Proposed Schedule of Events for Monday and Tuesday, billed as “Carnival Marathon”

Monday MorningJ’Ouvert & Old Mas – (place) Lagoon Rd. Time: 5 am – 9 am

MondayTraditional Mas Pageant (Shortnee, Vieux Croix, Wild Indian, Moko Jumby & May Pole and Big Drum dancing etc.,) – (place) Old Town of St George’s – Market Square area. Time: 10 am – 1:30 pm

MondayCostume/Pretty Mas Pageant – (place) Lagoon Rd. Time: 2:30 pm – 6:30 pm

Monday NightMas – (place) Lagoon Rd. Time: 7:30 pm – 12 pm

Tuesday Morning‘Pan on the Road’ Public Jump Up (no DJ music) – (place) Old Town of St. George’s – Market Square area. Time: 6 am – 9 am

TuesdaySchools’ Pageant(place) Old Town of St George’s – Market Hill & Market Square area. Time: 10 am – 1:30 pm

TuesdayWinners Special – (place) Market Hill & Market Square area. Time: 2:30 pm – 4:30 pm

TuesdayCostume Bands’ Parade/Jump-up – (place) Lagoon Rd. Time: 5 pm – 8 pm

Tuesday‘Bomb Tune’ Competition & Pan on the Road Carnival-Closing Jump Up through the streets – (place) Old Town of St. George’s. Time: 8:30 pm – 12 pm


Note: The claim that the Old Town of St George’s is too small for bands is ridiculous, because back in the day there were Mas bands with over a thousand people, whereas today we see Mas bands with less than a hundred people. Also, our national security force is three times larger and significantly more equipped than it was back then. And there is no need for Big trucks, or any truck for that matter, because all music in this area, designated as ‘Steel City,’ will be provided by steel pan bands.

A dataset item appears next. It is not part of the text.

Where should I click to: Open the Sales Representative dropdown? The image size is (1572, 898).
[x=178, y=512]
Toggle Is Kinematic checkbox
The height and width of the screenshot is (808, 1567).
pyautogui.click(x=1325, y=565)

Warning: There is a need for stringency as it relates to the use of Mega size Carnival trucks on the Carenage. This has gotten out of control. We should not wait for someone to be crushed by those massive, unprotected wheels before taking the necessary precaution. We do not have the adequate clearance (road width, and overhanging wires) that allows for the use of these oversized trucks. A policy, which limits truck size and enforces the use of ‘wheel shields,’ is urgently necessary.

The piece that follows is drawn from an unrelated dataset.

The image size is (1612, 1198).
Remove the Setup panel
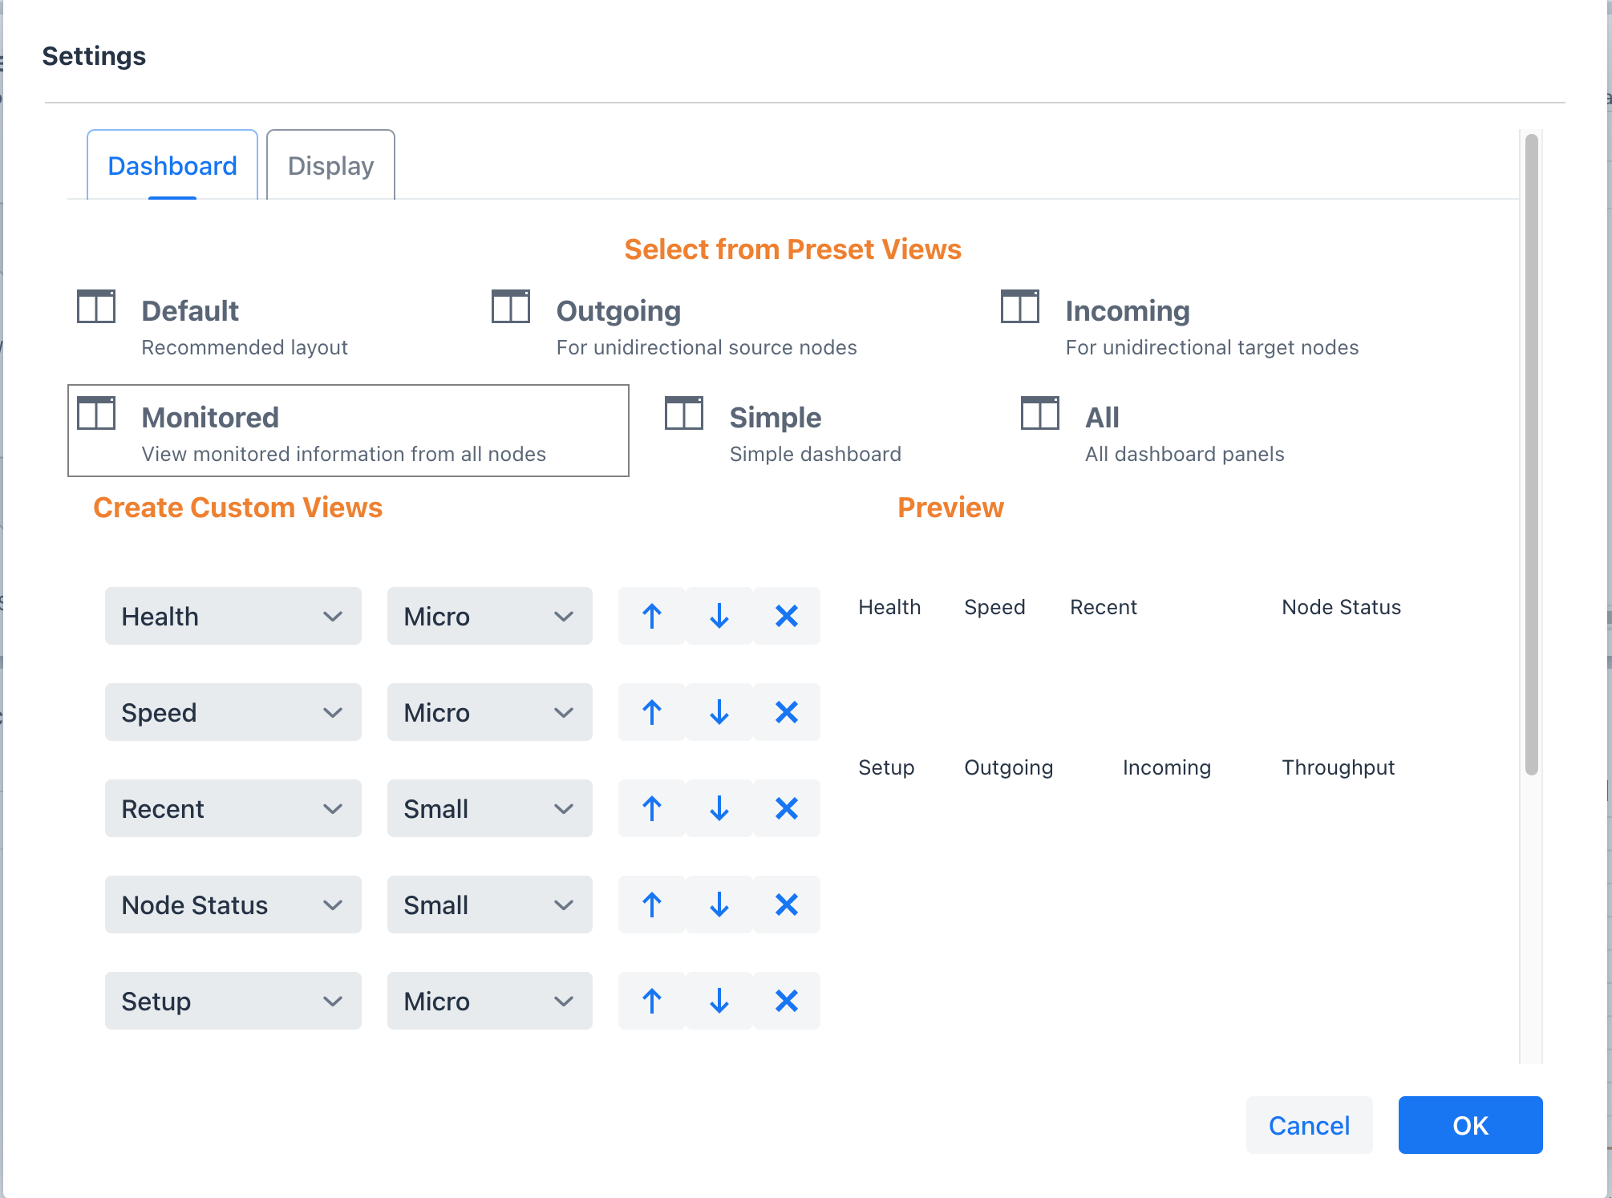pyautogui.click(x=786, y=1001)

Finally, in free spirit and mind, I hope that my honest opinion is not misconstrued. I am hopeful that by unearthing the issues, the respective authorities will be sensitized and take corrective action. There is just too much at stake. Save Carnival. Free it from the hands of those who are either unfamiliar with our history, bankrupt of ideas, or oblivious of their shortcomings.